### EXERCISE PROMPT
Word for word, copy the lines beginning at the one with "Screen dimensions: 223x490" and ending at the last line below; pictures stay out.
(MATERIAL PROVIDED)
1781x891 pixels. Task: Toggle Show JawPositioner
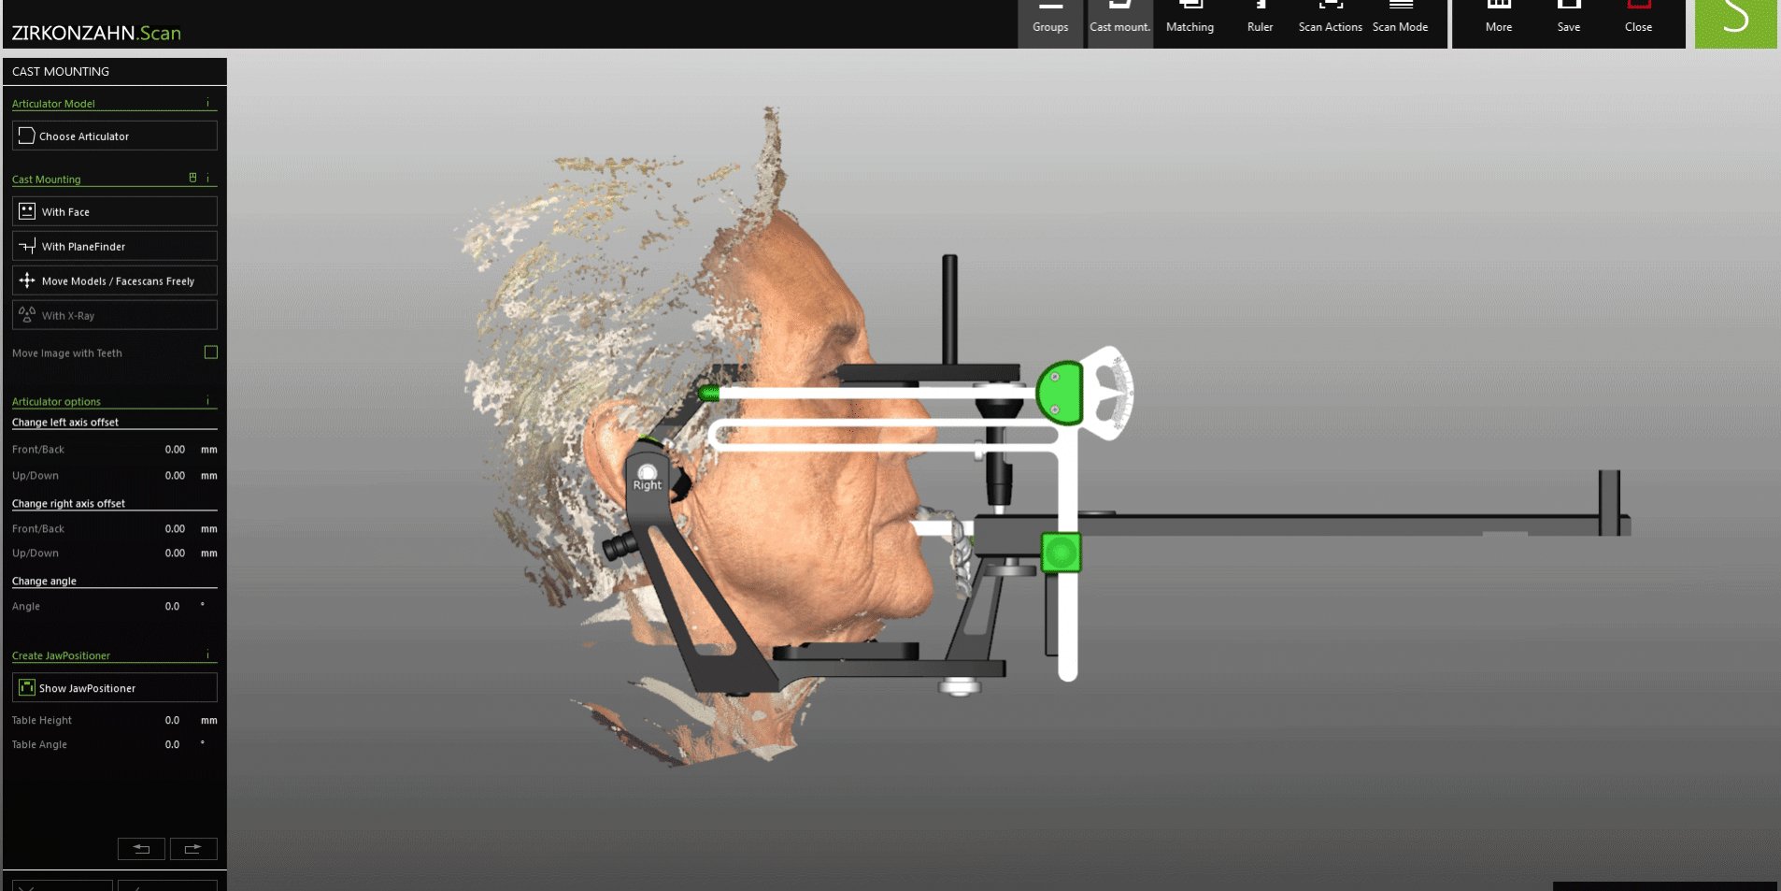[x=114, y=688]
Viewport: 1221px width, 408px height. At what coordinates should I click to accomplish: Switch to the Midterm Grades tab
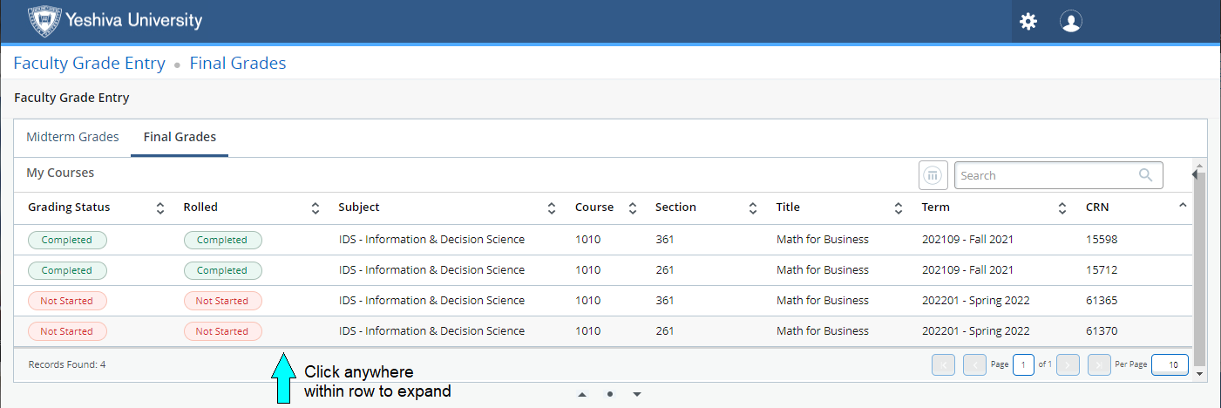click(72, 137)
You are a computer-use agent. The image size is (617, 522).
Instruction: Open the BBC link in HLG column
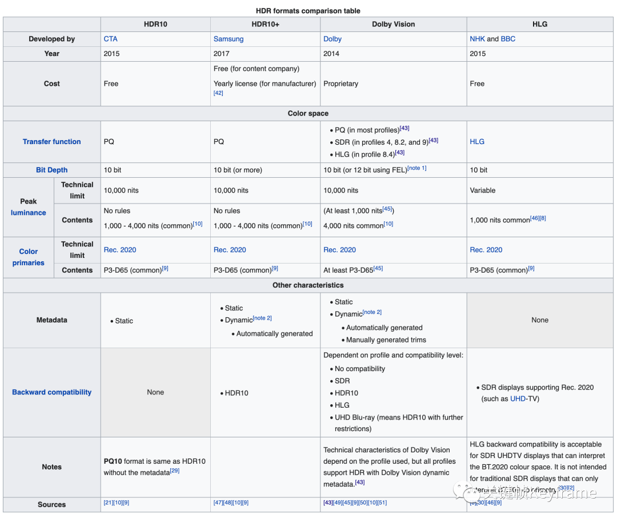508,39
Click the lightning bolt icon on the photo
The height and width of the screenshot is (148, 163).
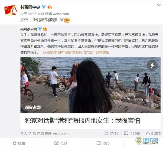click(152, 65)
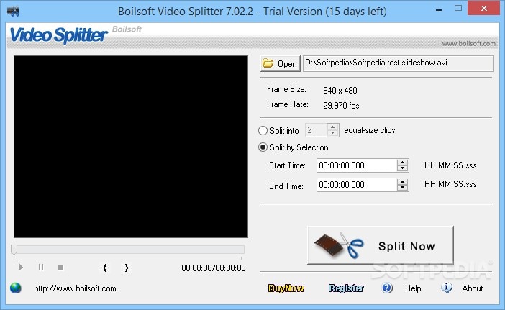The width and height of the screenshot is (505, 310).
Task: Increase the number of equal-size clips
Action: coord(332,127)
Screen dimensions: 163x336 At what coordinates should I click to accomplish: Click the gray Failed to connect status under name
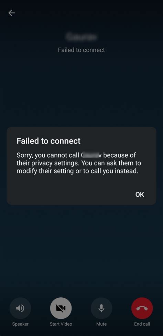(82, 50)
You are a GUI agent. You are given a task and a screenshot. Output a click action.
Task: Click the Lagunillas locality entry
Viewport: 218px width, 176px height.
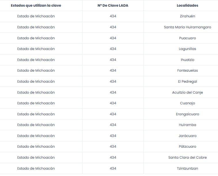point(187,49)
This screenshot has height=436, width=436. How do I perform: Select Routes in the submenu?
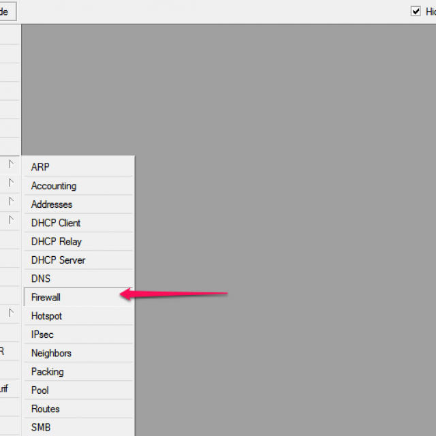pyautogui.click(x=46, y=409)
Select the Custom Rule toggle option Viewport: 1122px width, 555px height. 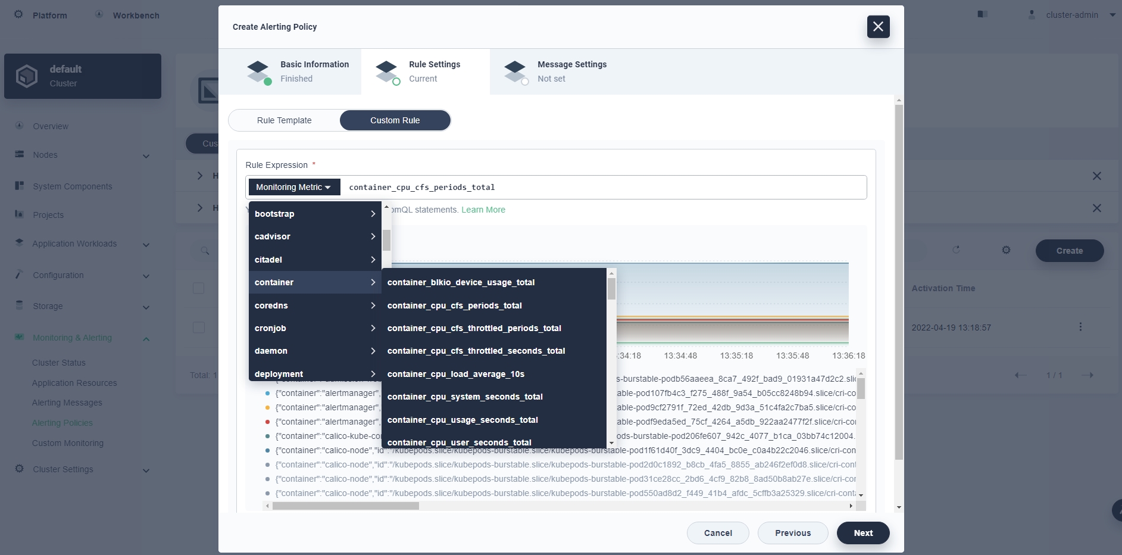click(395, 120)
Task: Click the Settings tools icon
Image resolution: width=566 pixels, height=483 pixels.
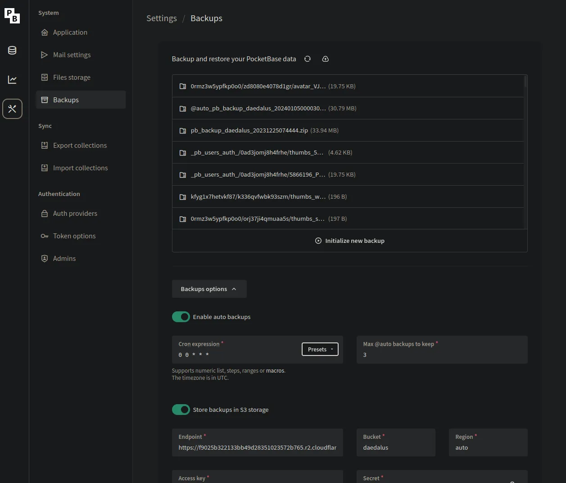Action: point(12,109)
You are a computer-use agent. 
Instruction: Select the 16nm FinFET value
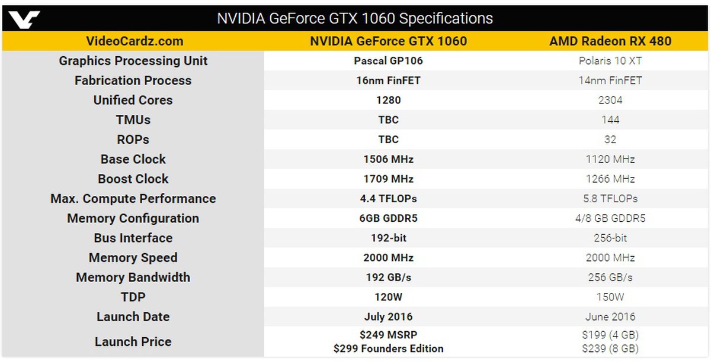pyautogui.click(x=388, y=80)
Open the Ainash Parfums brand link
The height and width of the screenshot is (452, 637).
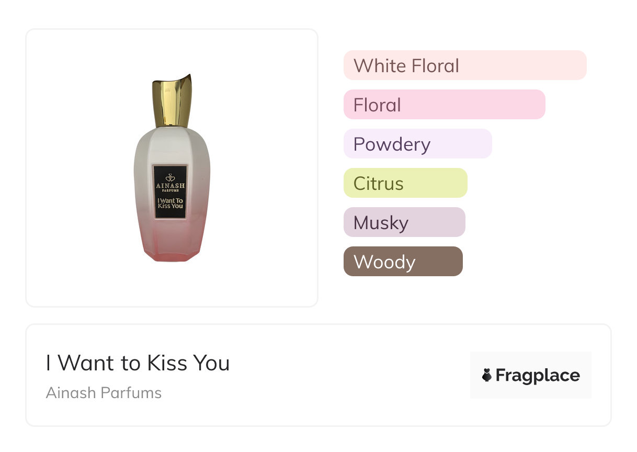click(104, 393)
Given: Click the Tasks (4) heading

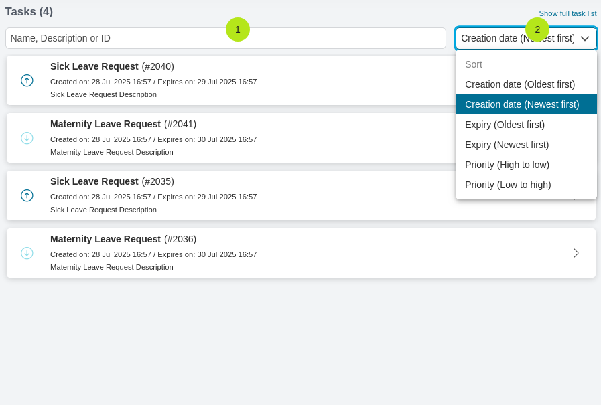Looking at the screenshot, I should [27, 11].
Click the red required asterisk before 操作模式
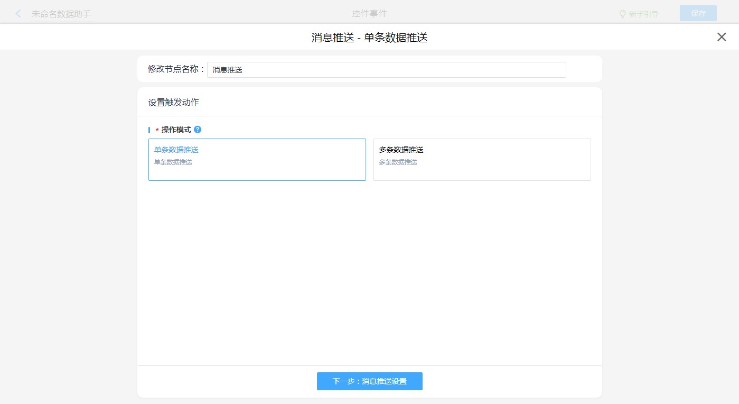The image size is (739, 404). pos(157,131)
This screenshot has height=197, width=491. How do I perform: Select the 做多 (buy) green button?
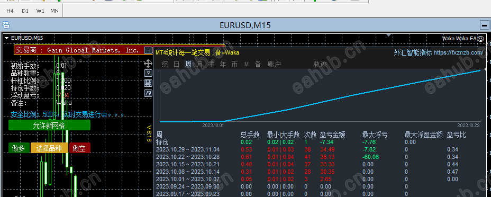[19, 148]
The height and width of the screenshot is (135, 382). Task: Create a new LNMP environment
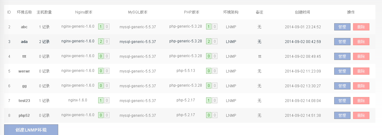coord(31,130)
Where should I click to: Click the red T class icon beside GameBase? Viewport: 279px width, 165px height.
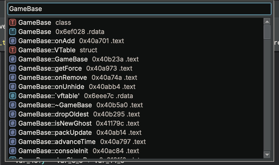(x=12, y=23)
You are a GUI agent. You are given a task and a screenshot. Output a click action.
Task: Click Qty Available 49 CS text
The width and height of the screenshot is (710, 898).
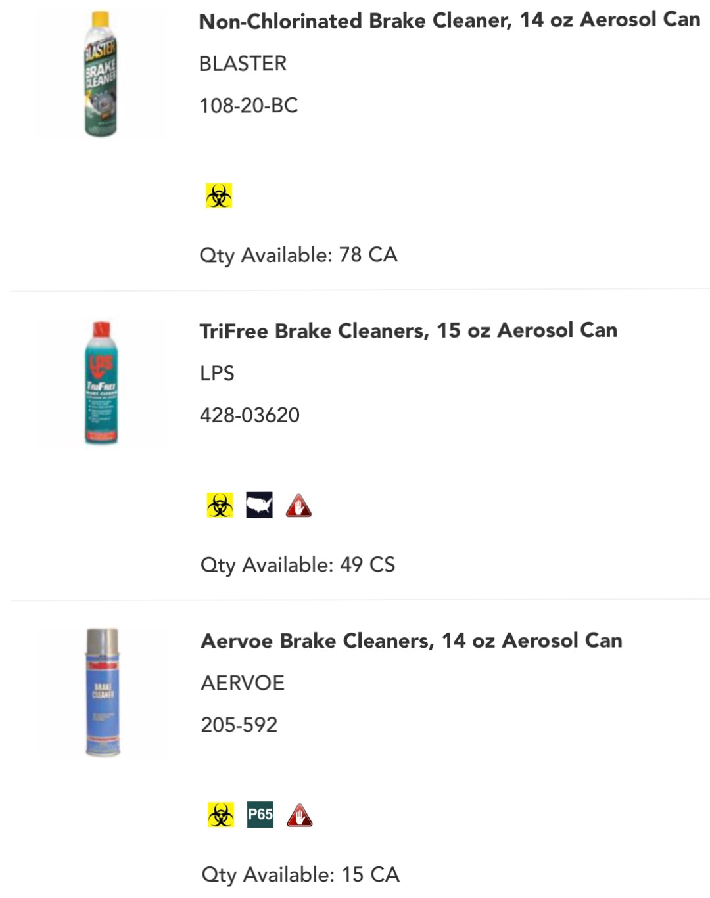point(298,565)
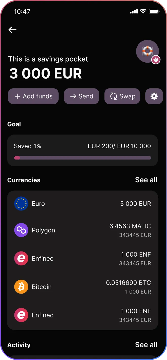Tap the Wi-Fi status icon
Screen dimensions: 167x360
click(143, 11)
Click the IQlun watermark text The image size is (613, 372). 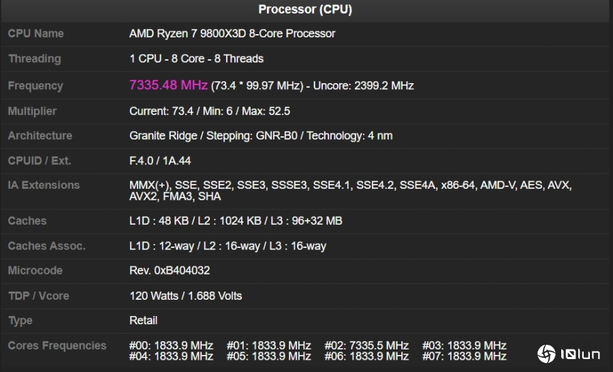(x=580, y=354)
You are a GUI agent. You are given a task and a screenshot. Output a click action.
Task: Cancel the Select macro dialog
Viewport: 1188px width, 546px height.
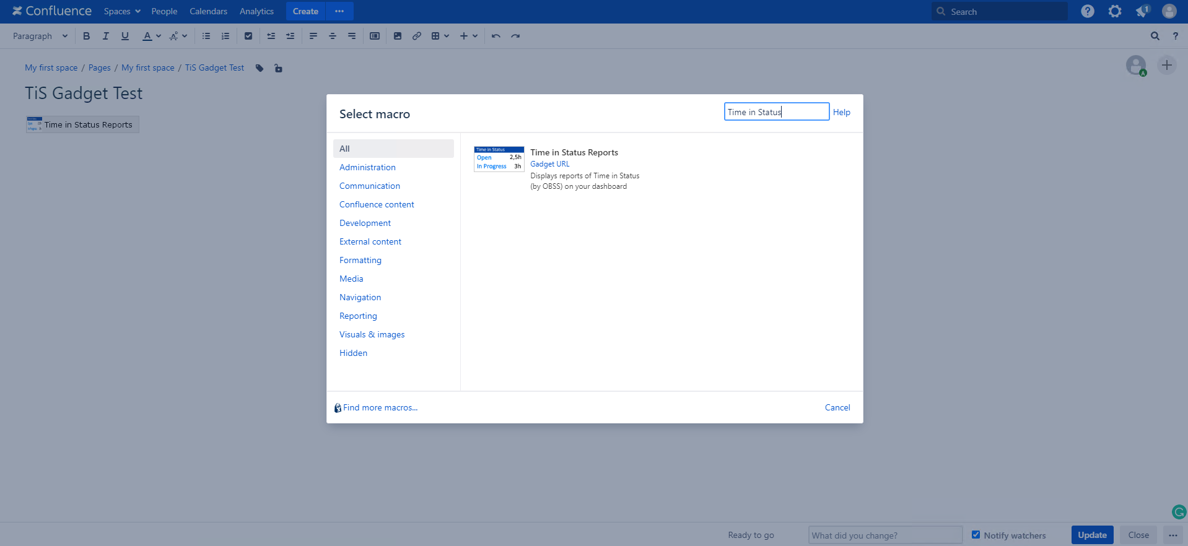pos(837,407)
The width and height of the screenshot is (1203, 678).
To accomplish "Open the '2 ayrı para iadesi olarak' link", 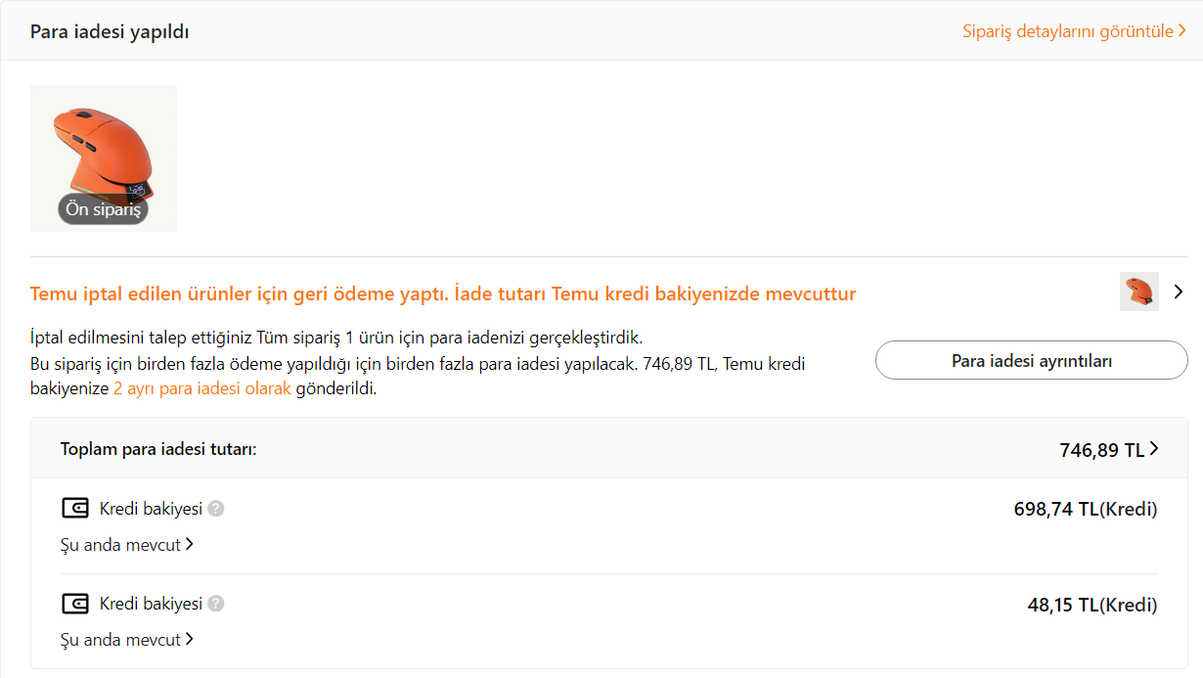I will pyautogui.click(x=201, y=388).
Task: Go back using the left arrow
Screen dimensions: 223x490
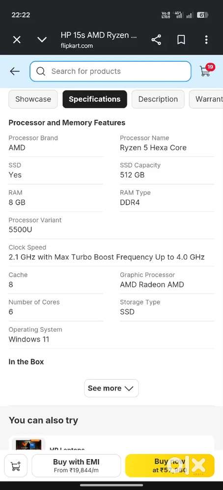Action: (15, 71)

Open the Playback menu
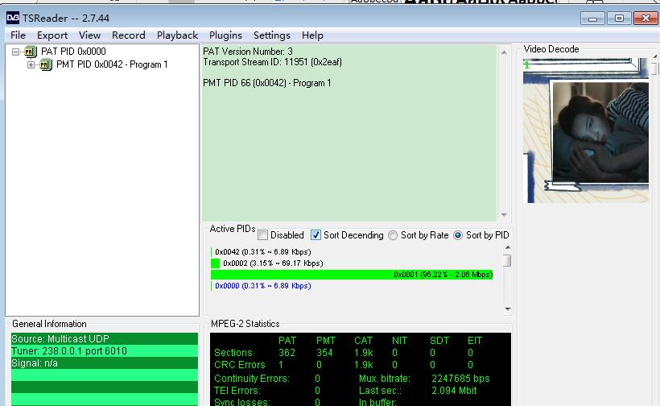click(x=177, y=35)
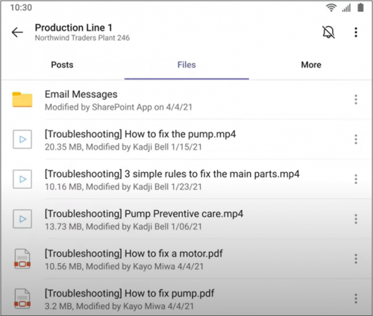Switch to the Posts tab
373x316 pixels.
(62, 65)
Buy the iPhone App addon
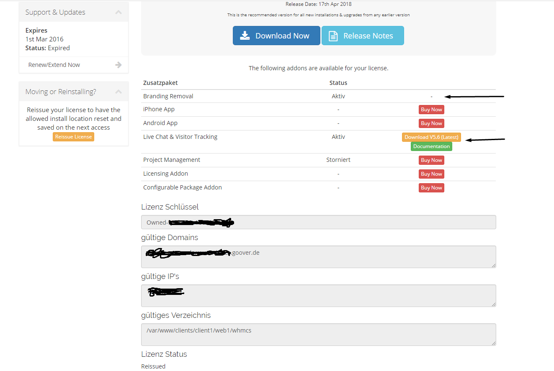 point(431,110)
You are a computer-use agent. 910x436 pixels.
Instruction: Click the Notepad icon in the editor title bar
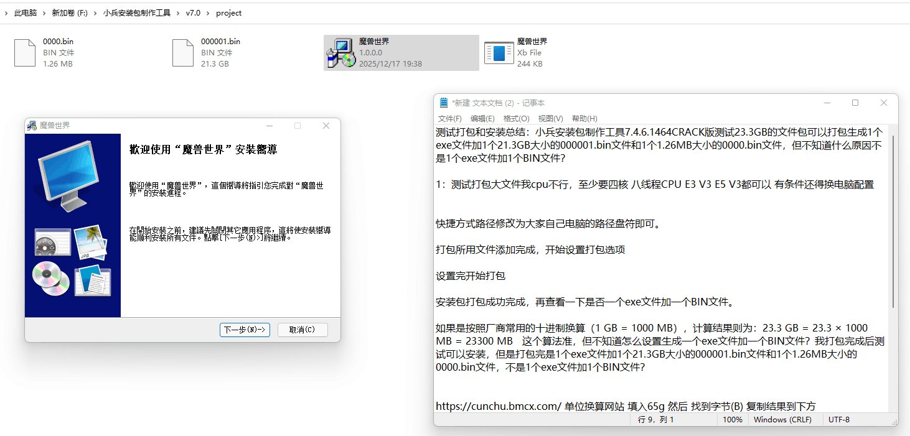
(End MATERIAL PROVIDED)
### ANSWER TO THIS TASK
Screen dimensions: 223x490
Action: (15, 71)

Open the Playback menu
click(x=177, y=35)
Switch to the Posts tab
373x316 pixels.
(62, 65)
Buy the iPhone App addon
 point(431,110)
You are a computer-use agent. 910x436 pixels.
Instruction: Click the Notepad icon in the editor title bar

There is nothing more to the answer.